▸ **STATED EXERCISE**
Reproduce every line of the records below verbatim, from the first record through the last.

▸ **MATERIAL FOR THIS TASK**
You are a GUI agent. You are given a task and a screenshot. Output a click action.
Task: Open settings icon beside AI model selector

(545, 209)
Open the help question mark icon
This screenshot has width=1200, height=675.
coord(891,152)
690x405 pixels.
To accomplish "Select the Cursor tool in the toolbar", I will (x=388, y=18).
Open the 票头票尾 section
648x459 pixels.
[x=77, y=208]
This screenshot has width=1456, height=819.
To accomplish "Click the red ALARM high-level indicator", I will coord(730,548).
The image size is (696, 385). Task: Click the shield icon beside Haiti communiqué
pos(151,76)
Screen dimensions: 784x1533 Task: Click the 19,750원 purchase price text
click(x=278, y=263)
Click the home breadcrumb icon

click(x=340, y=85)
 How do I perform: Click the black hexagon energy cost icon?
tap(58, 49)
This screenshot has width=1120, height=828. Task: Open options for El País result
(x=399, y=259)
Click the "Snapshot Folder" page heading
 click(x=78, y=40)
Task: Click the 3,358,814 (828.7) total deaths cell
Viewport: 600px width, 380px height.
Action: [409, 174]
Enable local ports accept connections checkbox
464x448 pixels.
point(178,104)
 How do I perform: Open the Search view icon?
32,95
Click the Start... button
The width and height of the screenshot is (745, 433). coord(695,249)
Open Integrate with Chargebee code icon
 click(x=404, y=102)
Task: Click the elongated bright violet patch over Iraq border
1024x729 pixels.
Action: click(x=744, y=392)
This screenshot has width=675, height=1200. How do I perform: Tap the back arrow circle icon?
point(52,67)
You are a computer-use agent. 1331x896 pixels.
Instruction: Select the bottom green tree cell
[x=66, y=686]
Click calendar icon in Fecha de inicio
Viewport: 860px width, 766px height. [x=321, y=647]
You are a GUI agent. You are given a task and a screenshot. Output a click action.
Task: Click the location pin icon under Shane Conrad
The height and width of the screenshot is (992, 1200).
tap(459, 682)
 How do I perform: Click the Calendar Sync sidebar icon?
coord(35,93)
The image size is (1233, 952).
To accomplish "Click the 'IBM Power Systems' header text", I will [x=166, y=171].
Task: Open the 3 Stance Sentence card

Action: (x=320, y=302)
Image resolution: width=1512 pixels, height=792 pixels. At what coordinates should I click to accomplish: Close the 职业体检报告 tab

▸ **WRITTEN SOLUTION**
You are a GUI agent. You are given a task and a screenshot. Output a click action.
Task: Open settings icon beside AI model selector

(545, 209)
Open the help question mark icon
This screenshot has width=1200, height=675.
coord(891,152)
690x405 pixels.
To accomplish "Select the Cursor tool in the toolbar", I will (x=388, y=18).
Open the 票头票尾 section
648x459 pixels.
[x=77, y=208]
This screenshot has width=1456, height=819.
To accomplish "Click the red ALARM high-level indicator", I will coord(730,548).
The image size is (696, 385). Task: Click the shield icon beside Haiti communiqué
pos(151,76)
Screen dimensions: 784x1533 Task: Click the 19,750원 purchase price text
click(x=278, y=263)
Click the home breadcrumb icon

click(x=340, y=85)
 How do I perform: Click the black hexagon energy cost icon?
tap(58, 49)
This screenshot has width=1120, height=828. Task: Open options for El País result
(x=399, y=259)
Click the "Snapshot Folder" page heading
 click(x=78, y=40)
Task: Click the 3,358,814 (828.7) total deaths cell
Viewport: 600px width, 380px height.
Action: [409, 174]
Enable local ports accept connections checkbox
464x448 pixels.
point(178,104)
 How do I perform: Open the Search view icon?
32,95
Click the Start... button
The width and height of the screenshot is (745, 433). coord(695,249)
Open Integrate with Chargebee code icon
 click(x=404, y=102)
Task: Click the elongated bright violet patch over Iraq border
1024x729 pixels.
Action: click(x=744, y=392)
This screenshot has width=675, height=1200. How do I perform: Tap the back arrow circle icon?
point(52,67)
You are a computer-use agent. 1331x896 pixels.
Instruction: Select the bottom green tree cell
[x=66, y=686]
Click calendar icon in Fecha de inicio
Viewport: 860px width, 766px height. [x=321, y=647]
You are a GUI agent. You are given a task and a screenshot. Output a click action.
Task: Click the location pin icon under Shane Conrad
The height and width of the screenshot is (992, 1200).
tap(459, 682)
 How do I perform: Click the Calendar Sync sidebar icon?
coord(35,93)
The image size is (1233, 952).
To accomplish "Click the 'IBM Power Systems' header text", I will [x=166, y=171].
Task: Open the 3 Stance Sentence card

Action: (x=320, y=302)
Image resolution: width=1512 pixels, height=792 pixels. At what coordinates should I click to accomplish: Close the 职业体检报告 tab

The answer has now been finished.